Everything I know about organizing came through reading the manuals and writings of history’s great organizers, being lucky enough to work with some of the greats of our time, and a lot of trial and error (with a heavy emphasis on error).
Whenever I start a new organizing campaign I always go back and reread these great texts to challenge/refresh my strategic and tactical thinking. A few examples:
- Rules for Radicals by Saul Alinsky: “Always remember the first rule of power tactics; power is not only what you have but what the enemy thinks you have.”
- The Art of War by Sun Tzu: “Strategy without tactics is the slowest route to victory. Tactics without strategy is the noise before defeat.”
- The 33 Strategies of War by Robert Greene: “… Everyone around you is a strategist angling for power, all trying to promote their own interests, often at your expense. Your daily battles with them make you lose sight of the only thing that really matters: victory in the end, the achievement of greater goals, lasting power.”
For citizen-driven, volunteer-dependent, old-school grassroots organizing tactics and strategies, nothing is better. A simple mantra throughout drives the organizer – Educate, Advocate, Organize – and forces us to think strategically and tactically about what we are trying to achieve.
“In the process of developing tactics to use in your grassroots advocacy campaign, keep these tips in mind:
- Dominate something. Concentrate an action in a small period of days, for example, to concentrate its potency.
- Do a few things well rather than many things poorly.
- Make the strategy personal.
- Force-multiply. Find ways to leverage your existing volunteer advocates to get more volunteer advocates.
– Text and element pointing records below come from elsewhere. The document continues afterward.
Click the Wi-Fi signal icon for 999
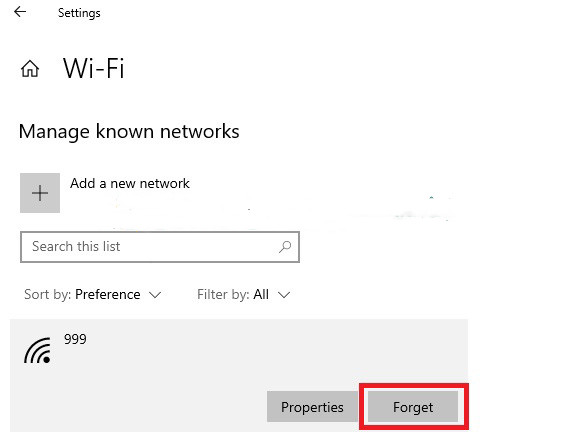The width and height of the screenshot is (568, 442). point(38,350)
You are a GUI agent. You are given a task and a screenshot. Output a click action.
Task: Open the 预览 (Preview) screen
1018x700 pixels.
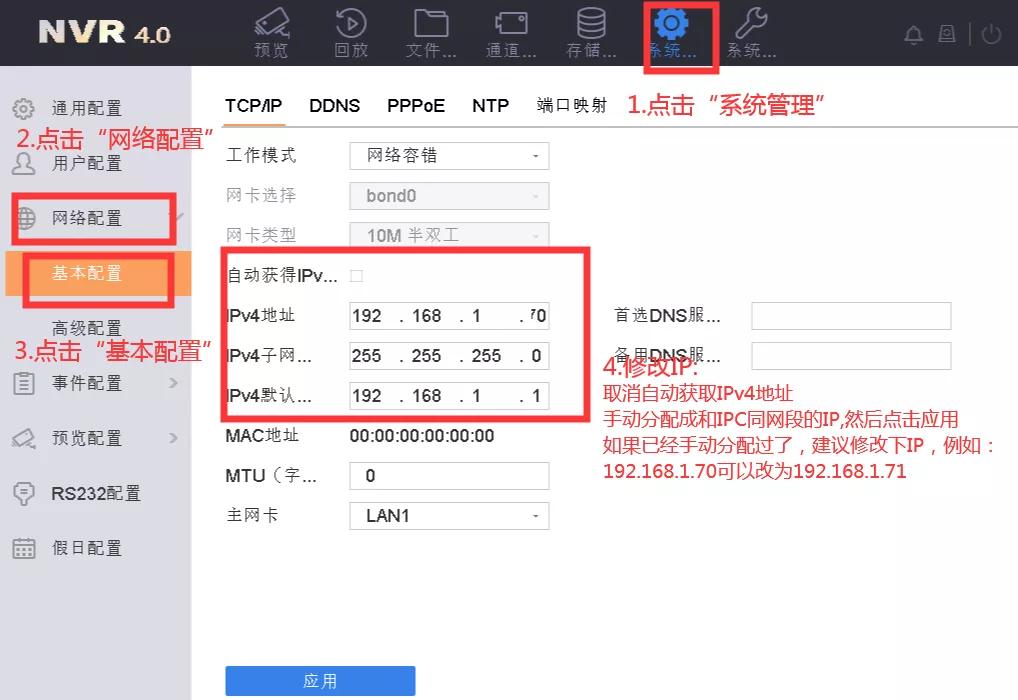click(x=270, y=32)
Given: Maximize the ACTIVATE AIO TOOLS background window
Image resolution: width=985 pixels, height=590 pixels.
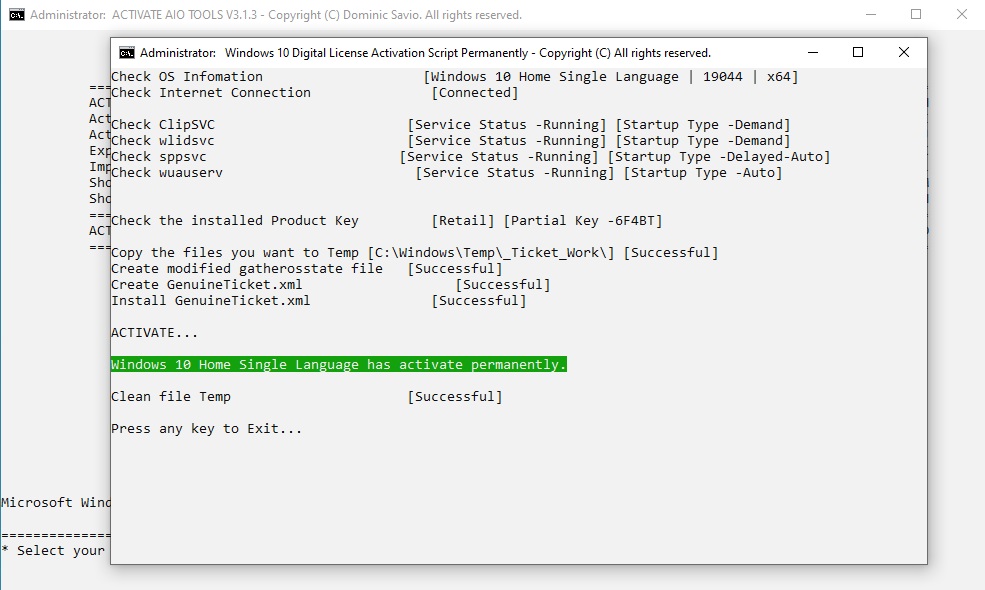Looking at the screenshot, I should coord(916,15).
- Keep recruiting. Keep a laser focus on building, sustaining, and expanding your base.
- Follow up. Select strategies that are conducive to reporting back to volunteer advocates.”
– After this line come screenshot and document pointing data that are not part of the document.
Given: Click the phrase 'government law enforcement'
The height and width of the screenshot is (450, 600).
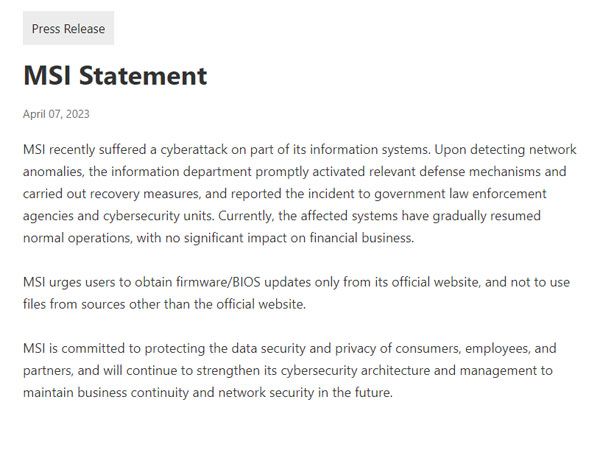Looking at the screenshot, I should pos(460,194).
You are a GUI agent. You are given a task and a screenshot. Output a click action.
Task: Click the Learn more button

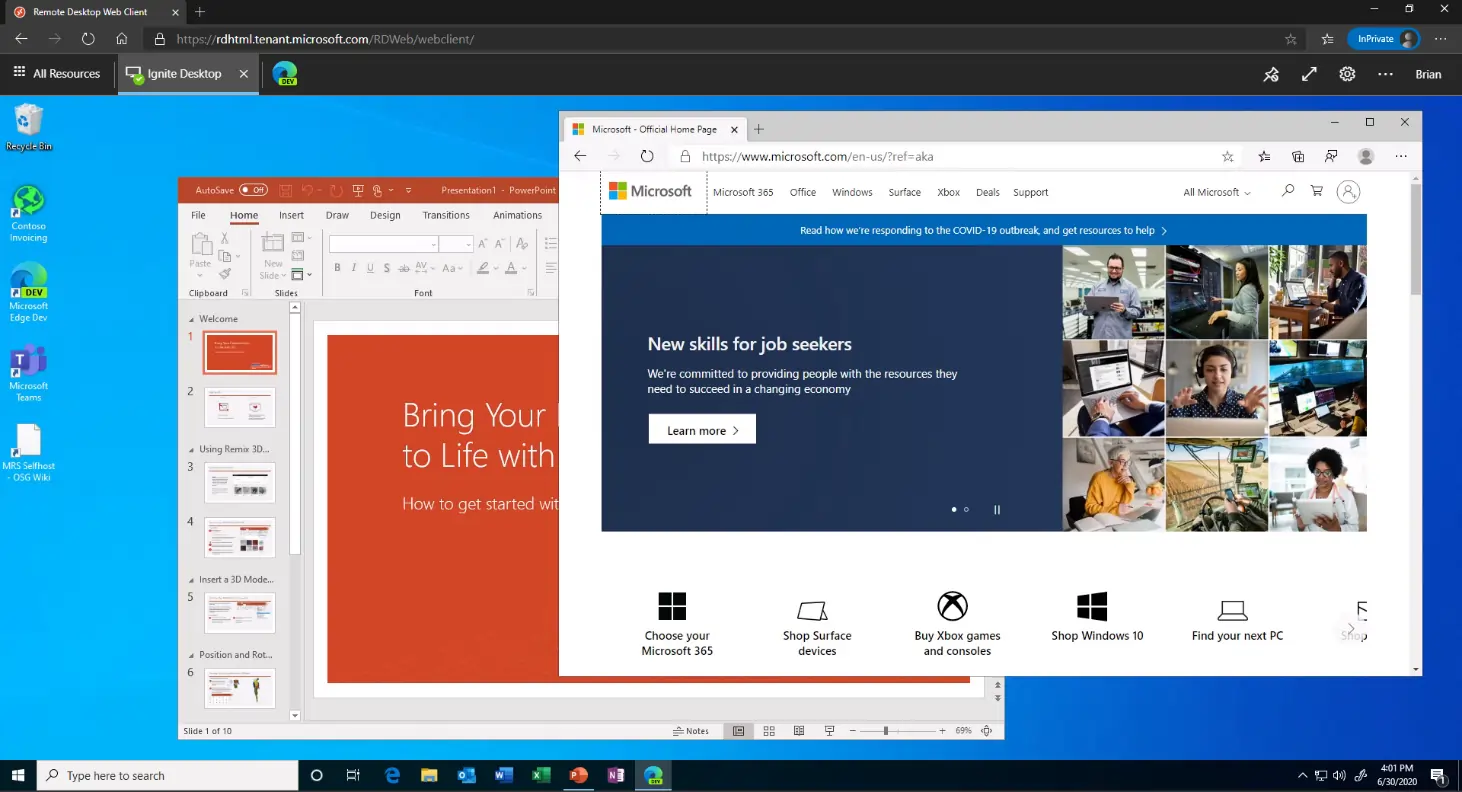click(702, 430)

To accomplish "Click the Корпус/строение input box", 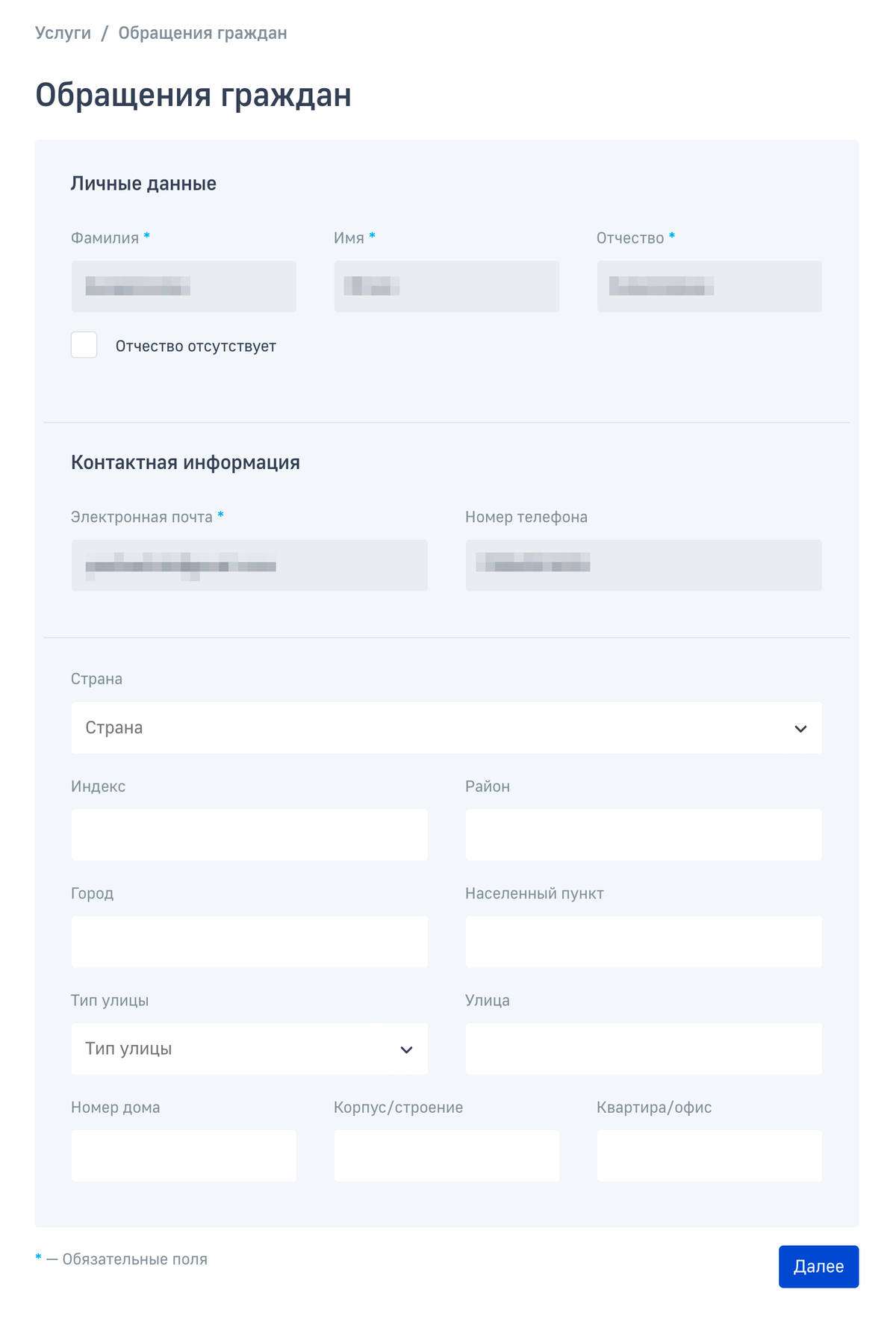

And definitely walk your organization through “Appendix C – Action Planning Template” which asks hard questions to help drive/develop tactics and strategy. Here are just a few examples:
- What is the issue or problem to be solved? Be concrete and specific in naming the problem in order to target the solution.
- Goals: Identify one to four clear goals for your campaign that will be the yardstick for determining success. It is important to consider two kinds of goals: (1) external, or policy goals; and (2) internal, or grassroots organizing goals.
- Targets. Primary targets are the individuals or groups that actually make a decision about your issue. Secondary targets are the individuals or groups that influence the primary targets.
- Key Messages. Identify two to five key messages for your campaign. Articulate them clearly and in a language that is accessible to the public.
- Tactics are the best approaches to make your power felt in order to influence decision makers, mobilize your base, or affect public opinion. What tactics will best accomplish your goals?
Educate. Advocate. Organize. And when all else fails, heed the words written on the back of Senator Paul Wellstone’s 2002 campaign shirts: Just get it done!